Preparation time: 15 minute(s)

Cooking time: 35 minute(s)

Number of servings (yield): 12

Culinary tradition: USA (General)

Calories: 214

Fat: 11

Protein: 8

Entire serving makes 12 servings.
Serving size is 1 bar.
Each serving = 9 Smart Points/6 Points
PER SERVING: 214 calories; 11g fat; 1.8g saturated fat; 26g carbohydrates; 24g sugar; 8g protein; 4g fiber

6 Comments

  1. I would like to make these gf. Can you recommend which flour I could try?

    • Lisa Coffman Reply

      I would recommend a blend of rice flour with almond flour. Any time you need to make a regular recipe gluten free, you can substitute the flours straight across as long as you have at least 3 flours in your blend. My typical gluten free flour blend has white rice flour, brown rice flour and either oat flour or almond flour in it.
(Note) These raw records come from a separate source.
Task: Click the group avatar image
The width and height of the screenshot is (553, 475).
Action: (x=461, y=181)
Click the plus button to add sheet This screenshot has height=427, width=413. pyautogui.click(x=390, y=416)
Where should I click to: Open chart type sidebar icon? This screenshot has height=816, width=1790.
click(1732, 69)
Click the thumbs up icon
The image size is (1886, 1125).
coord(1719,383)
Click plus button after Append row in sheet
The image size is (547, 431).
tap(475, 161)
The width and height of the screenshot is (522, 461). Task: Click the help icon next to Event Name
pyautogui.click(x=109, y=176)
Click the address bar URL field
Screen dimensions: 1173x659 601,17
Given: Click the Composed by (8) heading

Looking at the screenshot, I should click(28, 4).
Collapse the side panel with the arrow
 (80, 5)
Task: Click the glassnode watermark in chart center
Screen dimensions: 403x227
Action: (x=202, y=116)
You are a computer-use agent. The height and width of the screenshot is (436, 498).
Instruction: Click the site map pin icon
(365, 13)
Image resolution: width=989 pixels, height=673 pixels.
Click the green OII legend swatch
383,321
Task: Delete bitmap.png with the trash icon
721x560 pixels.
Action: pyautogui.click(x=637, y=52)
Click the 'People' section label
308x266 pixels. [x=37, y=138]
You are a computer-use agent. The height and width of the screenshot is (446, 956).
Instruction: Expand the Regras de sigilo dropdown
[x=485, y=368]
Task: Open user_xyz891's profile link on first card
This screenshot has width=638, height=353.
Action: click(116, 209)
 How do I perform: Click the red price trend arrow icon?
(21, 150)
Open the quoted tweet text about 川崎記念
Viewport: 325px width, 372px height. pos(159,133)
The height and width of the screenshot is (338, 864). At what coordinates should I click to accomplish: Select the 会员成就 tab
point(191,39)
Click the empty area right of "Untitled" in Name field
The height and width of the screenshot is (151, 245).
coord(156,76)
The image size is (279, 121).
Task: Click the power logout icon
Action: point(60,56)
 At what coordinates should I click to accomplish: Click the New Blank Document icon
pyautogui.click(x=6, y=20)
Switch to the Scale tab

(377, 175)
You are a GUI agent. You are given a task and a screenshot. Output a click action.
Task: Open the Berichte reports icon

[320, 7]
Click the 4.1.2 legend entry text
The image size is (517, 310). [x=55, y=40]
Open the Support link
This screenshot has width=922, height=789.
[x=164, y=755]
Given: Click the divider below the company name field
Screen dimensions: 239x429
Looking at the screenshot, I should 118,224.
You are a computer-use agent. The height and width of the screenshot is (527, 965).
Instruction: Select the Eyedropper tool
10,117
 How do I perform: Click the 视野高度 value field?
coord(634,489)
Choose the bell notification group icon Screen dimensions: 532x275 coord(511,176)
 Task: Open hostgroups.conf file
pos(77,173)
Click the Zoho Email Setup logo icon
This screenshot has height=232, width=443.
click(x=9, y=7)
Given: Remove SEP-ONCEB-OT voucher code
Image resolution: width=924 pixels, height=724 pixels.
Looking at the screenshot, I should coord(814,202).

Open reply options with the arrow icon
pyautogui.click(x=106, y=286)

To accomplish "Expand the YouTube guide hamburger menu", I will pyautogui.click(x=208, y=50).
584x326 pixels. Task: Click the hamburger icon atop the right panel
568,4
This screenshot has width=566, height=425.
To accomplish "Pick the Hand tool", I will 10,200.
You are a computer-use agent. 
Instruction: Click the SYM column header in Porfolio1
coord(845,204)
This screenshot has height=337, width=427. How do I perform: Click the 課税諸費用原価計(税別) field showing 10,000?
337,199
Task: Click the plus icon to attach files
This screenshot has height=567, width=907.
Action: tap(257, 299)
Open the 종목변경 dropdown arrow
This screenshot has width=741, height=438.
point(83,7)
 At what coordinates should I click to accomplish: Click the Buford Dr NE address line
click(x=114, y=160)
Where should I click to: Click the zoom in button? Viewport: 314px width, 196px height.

  2. Are the hemp seeds necessary or can I omit them/substitute for something else ?

    • Lisa Coffman Reply

      They do add fiber and protein, and a little more substance to the brownie. I would try substituting oatmeal for them.

  3. Lisa: for some strange reason, the quantity of fat-free milk and quinoa did not print. Could you please re-post this. Thanks….looks delicious (and healthy!)

    • Lisa Coffman Reply

      I’m so sorry about the question marks! The ingredients have been fixed. Enjoy!